= EXERCÍCIO ESCRITO 1 =
Mostre todas as linhas das entradas que contêm a palavra "screenshot".

= TEXTO PARA LEITURA =
________
Sua figura foi aos poucos se dissipando, de modo que agora sua cara presença é apenas pressentida.Um nozinho no peito, um choro que não se completa. E aquela imensa revolta por tudo de ruim que se instalou desde a partida de meu adorado Pai, me mata hoje menos que ontem. Não sei como será amanhã, mas é saudável lembrar que posso controlar o mal com a doçura que me habita. Doçura nem sempre manifesta, é verdade, mas, legítima. Com ela não jogo nem engano. Pratico. Partilho. E agradeço a quem a desperta. Como a você, Torquato imenso, que tanta comoção me causa. Te dedico, querido poeta, aquela tua A coisa mais linda que existe. E do Gil. Então...
"Na cidade em que me perco,
Na praça em que me resolvo,
Na noite da noite escura,
É lindo ter junto ao corpo
Ternura de um corpo manso
Na noite da noite escura."
________
= DADOS APRESENTADOS =
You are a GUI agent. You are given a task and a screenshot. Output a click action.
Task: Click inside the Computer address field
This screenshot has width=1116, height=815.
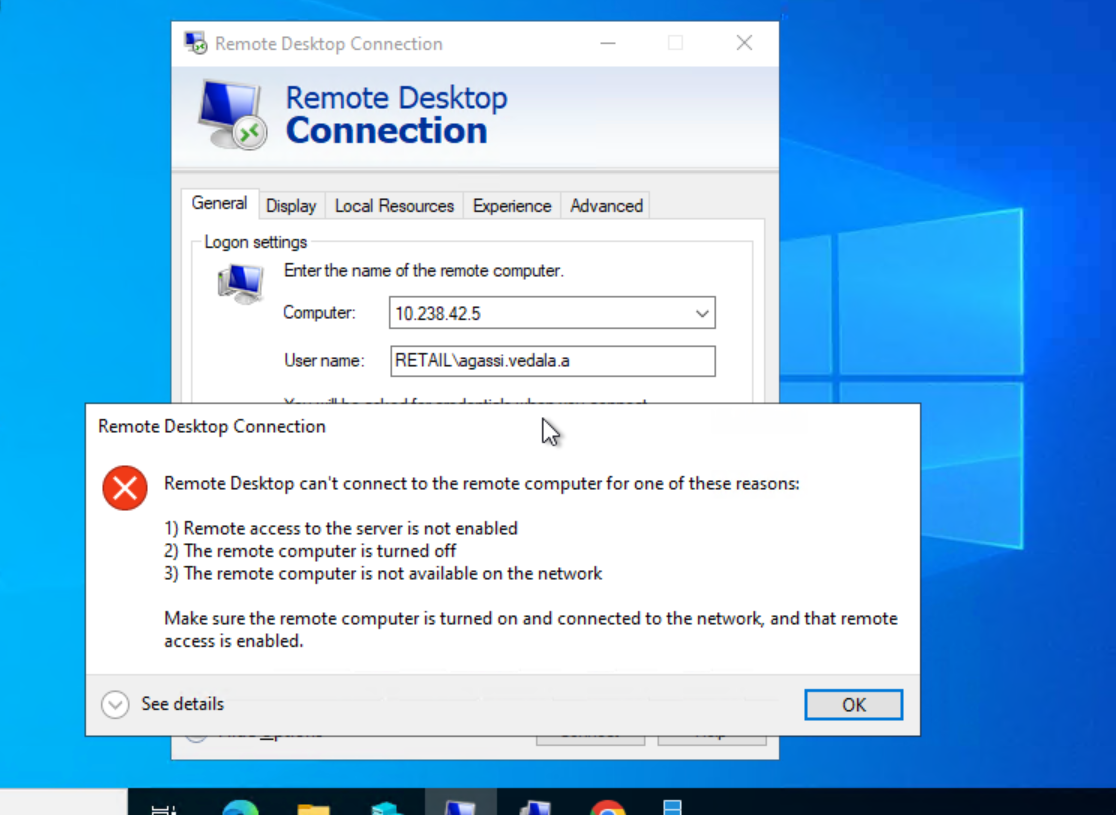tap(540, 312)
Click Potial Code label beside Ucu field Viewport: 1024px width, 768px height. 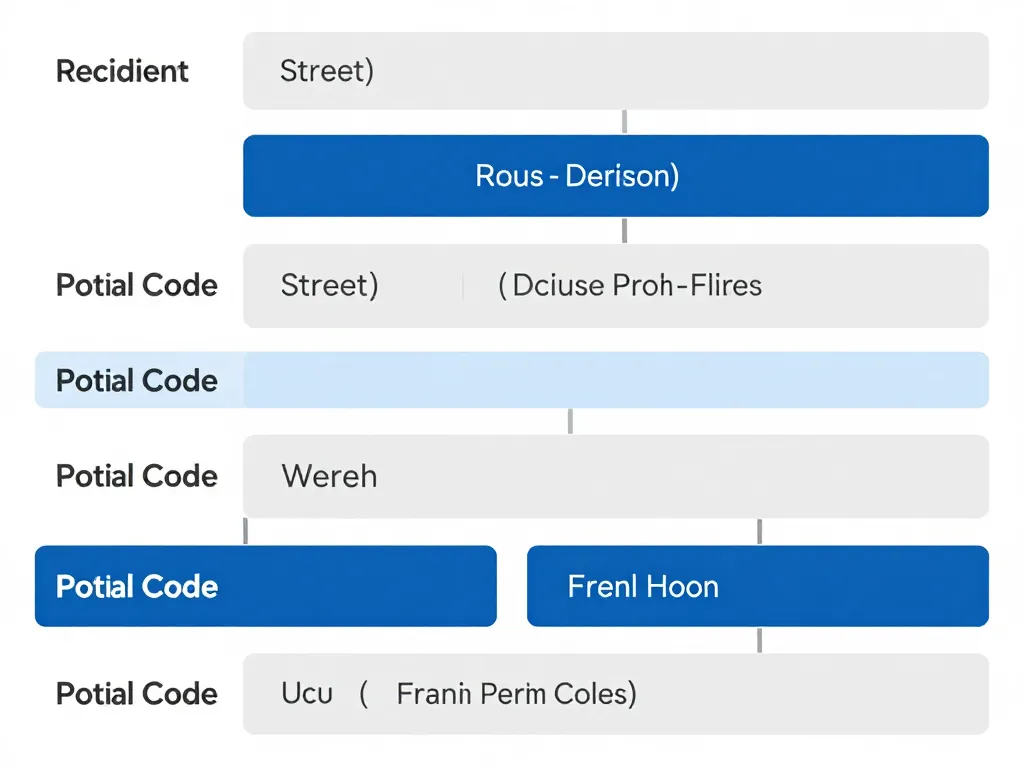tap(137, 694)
________
= EXERCÍCIO ESCRITO 2 =
Dê seguimento ao texto de homenagem ao poeta Torquato a partir do ponto em que ele termina.

= RESPOSTA DA TAREFA 1 =
You are a GUI agent. You are given a task and a screenshot. Output a click action.
This screenshot has width=1116, height=815.

= RESPOSTA DA TAREFA 2 =
Um beijo em cada um que provar disso tudo, com amor,

Ceronha Pontes

P.S.: Em breve iniciaremos uma nova série, cujo nome ainda não foi definido, mas será um imenso salão onde dançarei com pessoas e personagens que me ajudam a ser. Para o episódio de estreia, estarei de rosto colado com Timóteo (Non ti muovere), trocando confidências. Até.

quinta-feira, 17 de julho de 2014

Como Água para Chocolate - receitas em verso e prosa


CAPÍTULO IX

Nhoque de Inhame
(Celebração à Amizade)

Sim, amigo é coisa muito cara, mas na minha vida tenho o imenso privilégio de que não seja rara. Os tenho aos montes. E são os melhores do mundo.
Nesta série eu não poderia deixar de homenageá-los, elegendo um prato que é a especialidade de um deles, e que tenho como se meu irmão fosse. Sintam-se os outros todos representados porque neste momento ofereço um pouco desta delícia a cada um, desde Tamboril até Cuzco, onde fiz os mais recentes.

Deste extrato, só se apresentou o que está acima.